高速インメモリBIツール「QlikView」をAWSで稼働
顧客単価の向上はこうすべし 「らでぃっしゅぼーや」のBI活用法(2/2 ページ)
利益の最大化に向けた顧客誘導の方法論
次に後者の既存顧客のフォロー施策は、既存顧客をより望ましいセグメントに誘導する活動だ。この施策を展開するに当たり、同社では実施する誘導活動に優先順位を付けた。最優先するのは、最も望ましい離脱客の掘り起こしを目的とする「短期離脱」から「高単価/アクティブ」への誘導だ。具体的なアクションは、電話や自宅訪問によるフォローなど。次いで、低単価客の単価アップのための、「低単価/アクティブ」から「高単価/アクティブ」への誘導などが続く。

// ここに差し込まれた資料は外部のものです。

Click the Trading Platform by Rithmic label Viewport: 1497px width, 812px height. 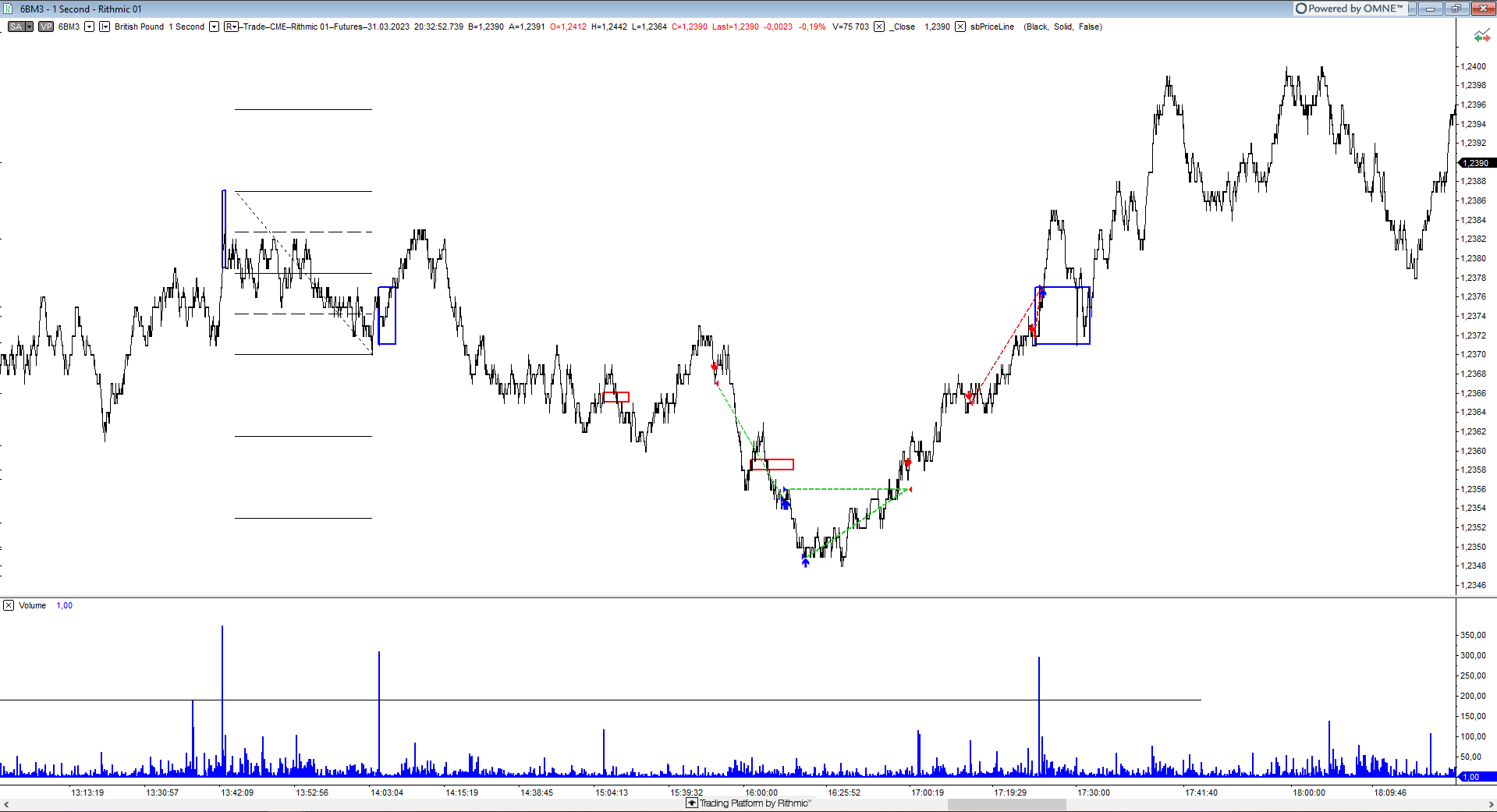tap(754, 803)
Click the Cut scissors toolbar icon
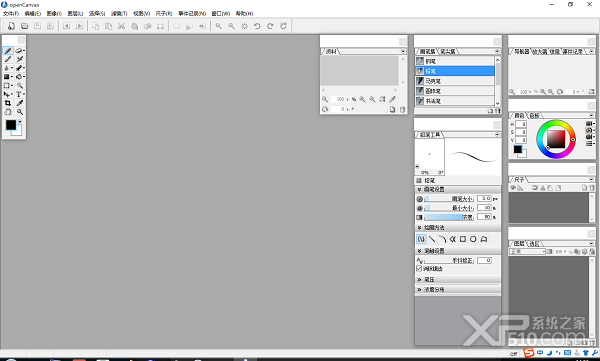This screenshot has height=361, width=600. click(x=121, y=26)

「従来はやみくもに顧客全員へメールを送ることもあったが、対象顧客を分類し、最適な施策を行えるようにいなったことで、より効果的な誘導策につながった。顧客に対する一律の活動では、誘導効果が低下することが分かった」(西根氏)
また、QlikViewを活用してもう1つ分かったことがあるという。同社では電話や発注用紙でも注文を受ける体制を敷いているが、実はWeb経由での注文を詳しく分析すると、注文額に応じて変動する配送料の境目で、配送料を下げることを目的としたであろう余剰の購入履歴が確認された。

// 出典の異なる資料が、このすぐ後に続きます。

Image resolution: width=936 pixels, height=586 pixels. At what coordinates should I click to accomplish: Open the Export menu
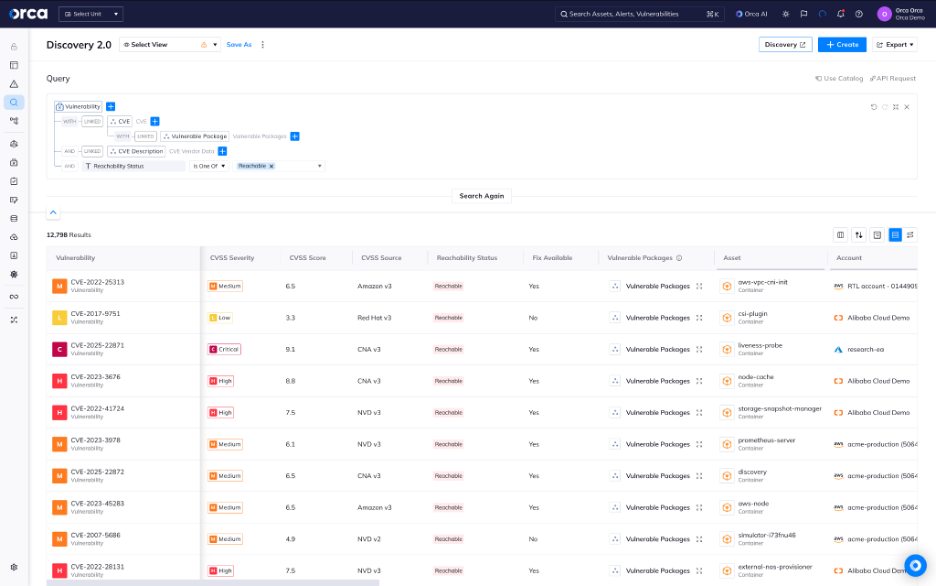[894, 45]
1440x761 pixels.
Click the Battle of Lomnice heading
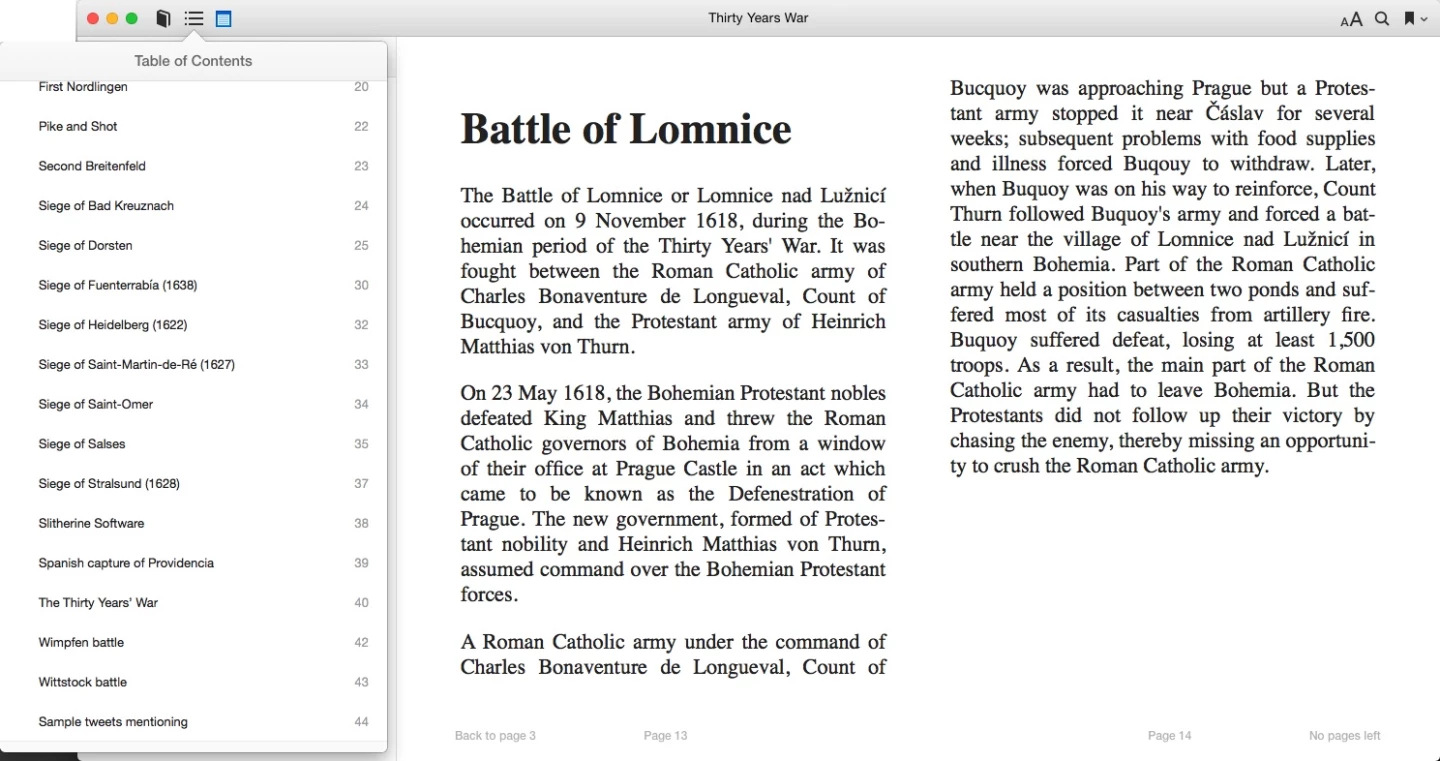(625, 129)
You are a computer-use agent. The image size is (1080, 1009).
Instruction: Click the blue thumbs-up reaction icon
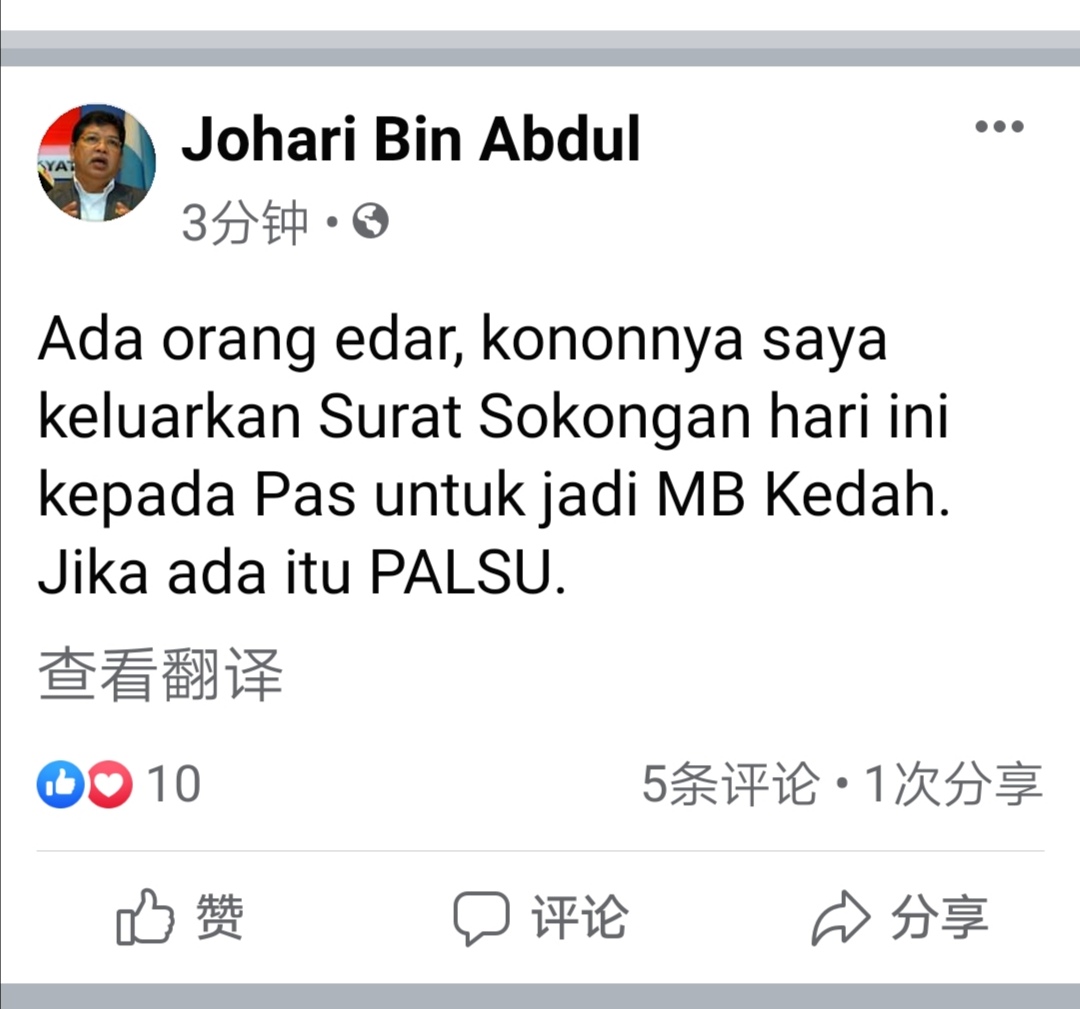click(61, 784)
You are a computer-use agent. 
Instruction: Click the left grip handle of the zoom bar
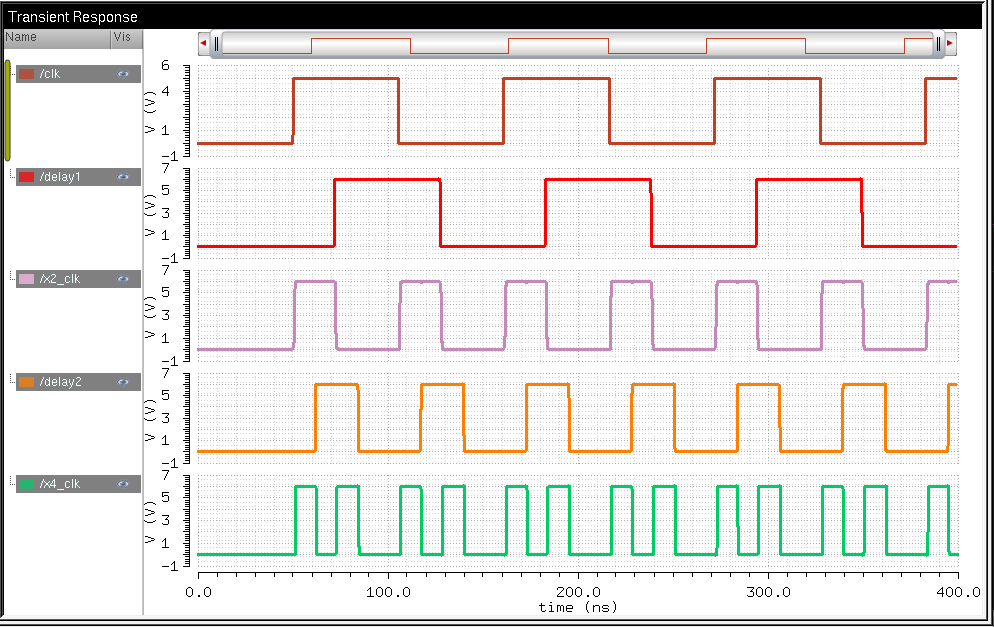coord(216,44)
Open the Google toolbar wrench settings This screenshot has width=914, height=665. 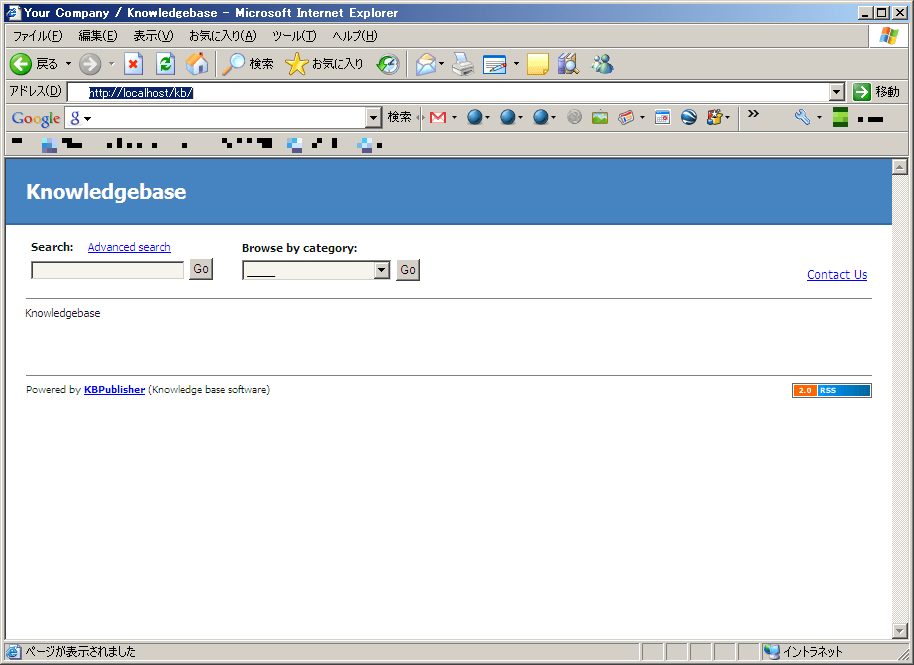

これを受け、同社では従来、発注額5000円以上と8000円以上で差をつけていた配送料体系を、4000円以上と6000円で差がつくように変更。その結果、高単価層の構成比率が引き上げられ、全体として購買単価を約1割も向上させることに成功したのだという。
当初目標の“利益向上”以外にも効果は波及
同社は、QlikViewによる分析のさらなる活用も視野に入れている。同社の集客システムは入会日や注文媒体、営業担当者などのデータを管理している。それらから在籍週数などは分析可能であったものの、売り上げデータが存在しないために購買動向とひも付けて分析することが困難であった。一方の販売管理システムは、受注額や受注金額、担当センターなどの情報を管理。センター別の売り上げなどは分析可能だが、媒体データがないために、入会時の媒体別の単価の算出は行えなかった。
だが、データの一元化によって、集客の分析軸で購買動向を分析できる環境を整えられた。西根氏は、「今春に入会した人の売り上げや、担当者別の売り上げなど、よりきめ細やかな売り上げの把握が可能になっている。当社には60人の営業スタッフが在籍しているが、その評価も客観的なデータを基に実施できるようになった」と述べる。
KPIの可視化や自由分析、アプローチすべき顧客の抽出など、上記以外にもQlikViewの活用を精力的に推し進めるらでぃっしゅぼーや。同社が新たな“武器”を手に入れたことに間違いはなさそうだ。